DOCUMENT SEGMENT below:

Have you read my original post? 

That'll be the room PRANK are sharing with the Tossers. Raggajunglebasscore combined with reggae n disco. Nice


----------



## on_the_fly (Apr 21, 2006)

Ill be missing from 22nd April - Fundage, and may 6th is Ripsnorter so ill be at the Dirty Duck instead !


----------



## fizzerbird (Apr 22, 2006)

JTG said:
			
		

> Have you read my original post?
> 
> That'll be the room PRANK are sharing with the Tossers. Raggajunglebasscore combined with reggae n disco. Nice



Raggajunglebasscore? OFFS! lmao! Whatever next!   

And in answer to your question...no, well ys but not thouroughly.

I never read anything properly, I skim read and never pay attention to detail, especially notices at work.


----------



## Isambard (Apr 22, 2006)

Dab of Rioja kitten andyouknowsit!

End of DOCUMENT SEGMENT.
RECORDS below:

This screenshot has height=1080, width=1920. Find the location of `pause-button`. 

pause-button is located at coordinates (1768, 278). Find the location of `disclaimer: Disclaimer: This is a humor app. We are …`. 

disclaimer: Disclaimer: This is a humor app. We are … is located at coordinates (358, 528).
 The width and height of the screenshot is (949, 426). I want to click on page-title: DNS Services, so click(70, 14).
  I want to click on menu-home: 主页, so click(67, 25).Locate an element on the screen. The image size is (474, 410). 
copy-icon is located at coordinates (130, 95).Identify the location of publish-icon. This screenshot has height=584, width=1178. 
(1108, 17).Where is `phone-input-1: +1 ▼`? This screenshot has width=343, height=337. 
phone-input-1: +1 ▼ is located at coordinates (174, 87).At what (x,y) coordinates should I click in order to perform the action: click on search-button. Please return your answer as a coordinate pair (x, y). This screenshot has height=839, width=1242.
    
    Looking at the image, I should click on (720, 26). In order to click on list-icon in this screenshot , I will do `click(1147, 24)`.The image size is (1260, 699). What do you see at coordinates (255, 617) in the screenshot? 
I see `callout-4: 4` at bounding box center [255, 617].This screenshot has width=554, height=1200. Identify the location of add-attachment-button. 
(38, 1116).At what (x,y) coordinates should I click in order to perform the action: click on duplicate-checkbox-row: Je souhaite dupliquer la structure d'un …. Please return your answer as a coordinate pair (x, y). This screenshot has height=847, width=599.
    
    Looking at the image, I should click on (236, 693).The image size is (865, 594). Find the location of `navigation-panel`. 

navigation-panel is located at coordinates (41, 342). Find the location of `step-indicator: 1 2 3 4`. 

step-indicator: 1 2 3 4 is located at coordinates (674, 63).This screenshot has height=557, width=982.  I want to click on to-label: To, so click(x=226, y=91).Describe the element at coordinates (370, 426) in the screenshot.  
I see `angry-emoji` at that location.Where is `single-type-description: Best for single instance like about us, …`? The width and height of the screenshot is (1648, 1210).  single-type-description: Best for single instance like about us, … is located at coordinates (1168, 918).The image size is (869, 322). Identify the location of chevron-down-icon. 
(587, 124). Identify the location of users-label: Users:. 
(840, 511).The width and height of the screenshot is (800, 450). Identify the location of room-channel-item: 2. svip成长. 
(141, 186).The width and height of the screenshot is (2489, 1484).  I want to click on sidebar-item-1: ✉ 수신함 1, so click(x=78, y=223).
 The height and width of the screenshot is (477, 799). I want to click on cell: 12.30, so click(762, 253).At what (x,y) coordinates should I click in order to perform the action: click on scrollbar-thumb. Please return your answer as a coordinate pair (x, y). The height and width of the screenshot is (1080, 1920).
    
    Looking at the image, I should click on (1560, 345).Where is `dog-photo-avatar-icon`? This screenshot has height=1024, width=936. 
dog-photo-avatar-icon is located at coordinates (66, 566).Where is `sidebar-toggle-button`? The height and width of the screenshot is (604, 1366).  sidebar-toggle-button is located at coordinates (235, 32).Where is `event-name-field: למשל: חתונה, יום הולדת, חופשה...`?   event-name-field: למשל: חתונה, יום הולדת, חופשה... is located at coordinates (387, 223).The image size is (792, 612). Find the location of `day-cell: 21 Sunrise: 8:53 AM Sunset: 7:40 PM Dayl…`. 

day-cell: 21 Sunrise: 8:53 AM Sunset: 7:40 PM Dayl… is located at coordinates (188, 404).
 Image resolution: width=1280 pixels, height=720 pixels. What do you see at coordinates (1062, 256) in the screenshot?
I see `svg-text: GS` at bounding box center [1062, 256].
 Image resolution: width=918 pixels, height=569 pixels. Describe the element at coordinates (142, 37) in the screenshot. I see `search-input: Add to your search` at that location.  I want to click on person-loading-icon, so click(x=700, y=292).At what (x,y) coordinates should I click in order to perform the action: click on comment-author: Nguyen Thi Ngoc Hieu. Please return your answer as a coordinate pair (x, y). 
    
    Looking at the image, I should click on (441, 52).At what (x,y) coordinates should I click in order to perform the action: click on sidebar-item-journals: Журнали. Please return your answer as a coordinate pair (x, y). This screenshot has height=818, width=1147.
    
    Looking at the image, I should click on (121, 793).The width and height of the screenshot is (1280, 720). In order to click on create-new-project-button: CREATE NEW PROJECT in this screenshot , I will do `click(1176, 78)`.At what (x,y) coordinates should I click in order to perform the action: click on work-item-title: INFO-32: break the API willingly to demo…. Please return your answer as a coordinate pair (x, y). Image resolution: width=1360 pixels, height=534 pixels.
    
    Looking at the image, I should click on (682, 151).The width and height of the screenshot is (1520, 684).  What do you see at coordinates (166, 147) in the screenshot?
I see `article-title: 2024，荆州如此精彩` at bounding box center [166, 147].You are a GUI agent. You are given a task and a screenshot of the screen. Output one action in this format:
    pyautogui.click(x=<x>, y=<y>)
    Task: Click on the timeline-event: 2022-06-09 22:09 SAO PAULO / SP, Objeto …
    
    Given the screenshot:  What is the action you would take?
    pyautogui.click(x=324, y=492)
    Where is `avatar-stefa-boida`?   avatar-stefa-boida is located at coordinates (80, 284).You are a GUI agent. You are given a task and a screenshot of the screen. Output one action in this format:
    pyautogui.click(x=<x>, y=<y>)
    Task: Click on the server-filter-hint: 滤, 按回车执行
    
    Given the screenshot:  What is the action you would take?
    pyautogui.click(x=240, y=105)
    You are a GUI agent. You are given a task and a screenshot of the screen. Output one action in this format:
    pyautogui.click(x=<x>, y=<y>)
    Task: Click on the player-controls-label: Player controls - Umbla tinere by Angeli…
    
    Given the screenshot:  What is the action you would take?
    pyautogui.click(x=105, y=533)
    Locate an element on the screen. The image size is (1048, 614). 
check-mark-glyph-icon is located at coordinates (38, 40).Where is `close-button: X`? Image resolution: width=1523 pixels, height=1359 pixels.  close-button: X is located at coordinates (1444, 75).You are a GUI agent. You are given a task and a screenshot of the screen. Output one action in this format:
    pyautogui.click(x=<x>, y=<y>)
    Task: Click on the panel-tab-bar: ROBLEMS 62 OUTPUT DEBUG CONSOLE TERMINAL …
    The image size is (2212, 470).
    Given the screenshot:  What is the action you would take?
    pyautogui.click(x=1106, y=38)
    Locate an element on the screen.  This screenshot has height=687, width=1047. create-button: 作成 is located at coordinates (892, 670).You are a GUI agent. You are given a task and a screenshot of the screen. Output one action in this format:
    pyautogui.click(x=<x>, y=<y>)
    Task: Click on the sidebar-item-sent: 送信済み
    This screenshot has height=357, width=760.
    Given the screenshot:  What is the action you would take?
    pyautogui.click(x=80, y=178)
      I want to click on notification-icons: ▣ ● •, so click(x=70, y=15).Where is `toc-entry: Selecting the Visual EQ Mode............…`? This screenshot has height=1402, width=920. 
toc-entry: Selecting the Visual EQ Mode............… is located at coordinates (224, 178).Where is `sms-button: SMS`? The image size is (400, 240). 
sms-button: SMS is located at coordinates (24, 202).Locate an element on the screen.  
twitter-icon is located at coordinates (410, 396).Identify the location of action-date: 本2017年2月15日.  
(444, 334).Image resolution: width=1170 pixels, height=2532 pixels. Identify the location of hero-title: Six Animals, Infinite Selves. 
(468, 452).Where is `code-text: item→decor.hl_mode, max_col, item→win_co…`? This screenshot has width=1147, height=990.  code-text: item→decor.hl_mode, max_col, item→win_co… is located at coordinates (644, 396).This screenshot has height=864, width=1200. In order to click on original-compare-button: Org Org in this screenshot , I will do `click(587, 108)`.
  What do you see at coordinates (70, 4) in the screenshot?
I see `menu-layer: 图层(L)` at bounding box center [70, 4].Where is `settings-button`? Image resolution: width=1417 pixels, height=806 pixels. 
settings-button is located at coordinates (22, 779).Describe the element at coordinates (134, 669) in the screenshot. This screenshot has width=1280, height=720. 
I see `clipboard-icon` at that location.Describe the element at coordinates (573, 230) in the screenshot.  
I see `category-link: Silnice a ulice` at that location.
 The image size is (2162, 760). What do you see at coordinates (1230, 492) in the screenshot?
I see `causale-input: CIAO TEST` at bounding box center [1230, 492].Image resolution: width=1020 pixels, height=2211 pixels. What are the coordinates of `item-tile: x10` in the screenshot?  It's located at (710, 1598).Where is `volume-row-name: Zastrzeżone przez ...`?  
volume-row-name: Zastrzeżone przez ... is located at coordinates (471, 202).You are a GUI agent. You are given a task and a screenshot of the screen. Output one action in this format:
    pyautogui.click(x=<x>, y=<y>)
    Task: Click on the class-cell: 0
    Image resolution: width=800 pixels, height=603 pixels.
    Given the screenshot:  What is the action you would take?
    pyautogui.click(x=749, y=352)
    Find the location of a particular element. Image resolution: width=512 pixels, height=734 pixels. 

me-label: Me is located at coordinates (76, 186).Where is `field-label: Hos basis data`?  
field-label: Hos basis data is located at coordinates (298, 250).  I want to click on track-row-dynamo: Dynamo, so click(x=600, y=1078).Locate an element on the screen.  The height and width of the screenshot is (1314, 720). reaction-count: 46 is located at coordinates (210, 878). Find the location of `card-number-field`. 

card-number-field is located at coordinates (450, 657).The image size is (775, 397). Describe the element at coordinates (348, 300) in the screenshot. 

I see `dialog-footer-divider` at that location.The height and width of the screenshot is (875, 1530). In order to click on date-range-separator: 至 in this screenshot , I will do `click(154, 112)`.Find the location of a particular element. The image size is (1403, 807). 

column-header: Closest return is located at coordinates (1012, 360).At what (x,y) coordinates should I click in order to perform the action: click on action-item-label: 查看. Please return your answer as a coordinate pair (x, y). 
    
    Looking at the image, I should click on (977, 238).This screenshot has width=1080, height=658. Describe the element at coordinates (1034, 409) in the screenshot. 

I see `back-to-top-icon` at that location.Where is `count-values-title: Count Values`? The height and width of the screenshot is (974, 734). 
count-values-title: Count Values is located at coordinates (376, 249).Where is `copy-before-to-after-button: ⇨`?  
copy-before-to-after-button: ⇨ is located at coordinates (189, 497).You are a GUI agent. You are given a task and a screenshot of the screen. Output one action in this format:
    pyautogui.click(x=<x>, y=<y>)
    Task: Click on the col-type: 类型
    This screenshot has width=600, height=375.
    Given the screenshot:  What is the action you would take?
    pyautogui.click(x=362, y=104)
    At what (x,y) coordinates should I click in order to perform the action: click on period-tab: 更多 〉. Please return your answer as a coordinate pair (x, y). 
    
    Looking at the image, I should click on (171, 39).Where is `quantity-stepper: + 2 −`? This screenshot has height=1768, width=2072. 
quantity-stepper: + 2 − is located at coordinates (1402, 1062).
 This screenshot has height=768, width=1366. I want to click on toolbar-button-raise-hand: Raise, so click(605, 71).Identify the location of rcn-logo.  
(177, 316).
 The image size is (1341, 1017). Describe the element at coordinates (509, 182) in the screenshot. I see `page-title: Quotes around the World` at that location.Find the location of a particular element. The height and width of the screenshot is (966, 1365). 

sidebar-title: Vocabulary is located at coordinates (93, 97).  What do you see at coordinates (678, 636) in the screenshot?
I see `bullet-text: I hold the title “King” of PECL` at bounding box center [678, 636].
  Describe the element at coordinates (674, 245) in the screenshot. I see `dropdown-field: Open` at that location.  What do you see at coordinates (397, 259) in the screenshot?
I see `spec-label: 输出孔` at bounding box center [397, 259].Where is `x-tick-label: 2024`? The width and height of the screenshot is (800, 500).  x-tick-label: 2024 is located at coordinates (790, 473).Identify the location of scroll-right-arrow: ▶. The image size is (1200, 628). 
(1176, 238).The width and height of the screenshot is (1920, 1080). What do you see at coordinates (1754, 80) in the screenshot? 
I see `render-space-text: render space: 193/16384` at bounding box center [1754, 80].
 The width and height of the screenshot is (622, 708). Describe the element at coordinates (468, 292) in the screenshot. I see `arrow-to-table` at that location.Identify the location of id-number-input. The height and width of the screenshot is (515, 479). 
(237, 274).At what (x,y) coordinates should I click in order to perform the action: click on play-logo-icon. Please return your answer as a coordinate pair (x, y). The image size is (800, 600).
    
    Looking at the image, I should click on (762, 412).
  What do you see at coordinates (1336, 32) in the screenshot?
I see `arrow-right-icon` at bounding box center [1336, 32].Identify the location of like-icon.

End of RECORDS.

## WORK TO COMPLETE:
A) In the forum thread, what does on_the_fly say is happening on May 6th?
B) Name every user whose post has its own heading in the forum thread, and give the date shown beside each name.
C) Duplicate the part of the forum thread that opens with the words containing "Raggajunglebasscore? OFFS! lmao!" and closes with "notices at work.".

## WRITTEN RESPONSES:
A) Ripsnorter.

B) on_the_fly (Apr 21, 2006); fizzerbird (Apr 22, 2006); Isambard (Apr 22, 2006)

C)
Raggajunglebasscore? OFFS! lmao! Whatever next!   

And in answer to your question...no, well ys but not thouroughly.

I never read anything properly, I skim read and never pay attention to detail, especially notices at work.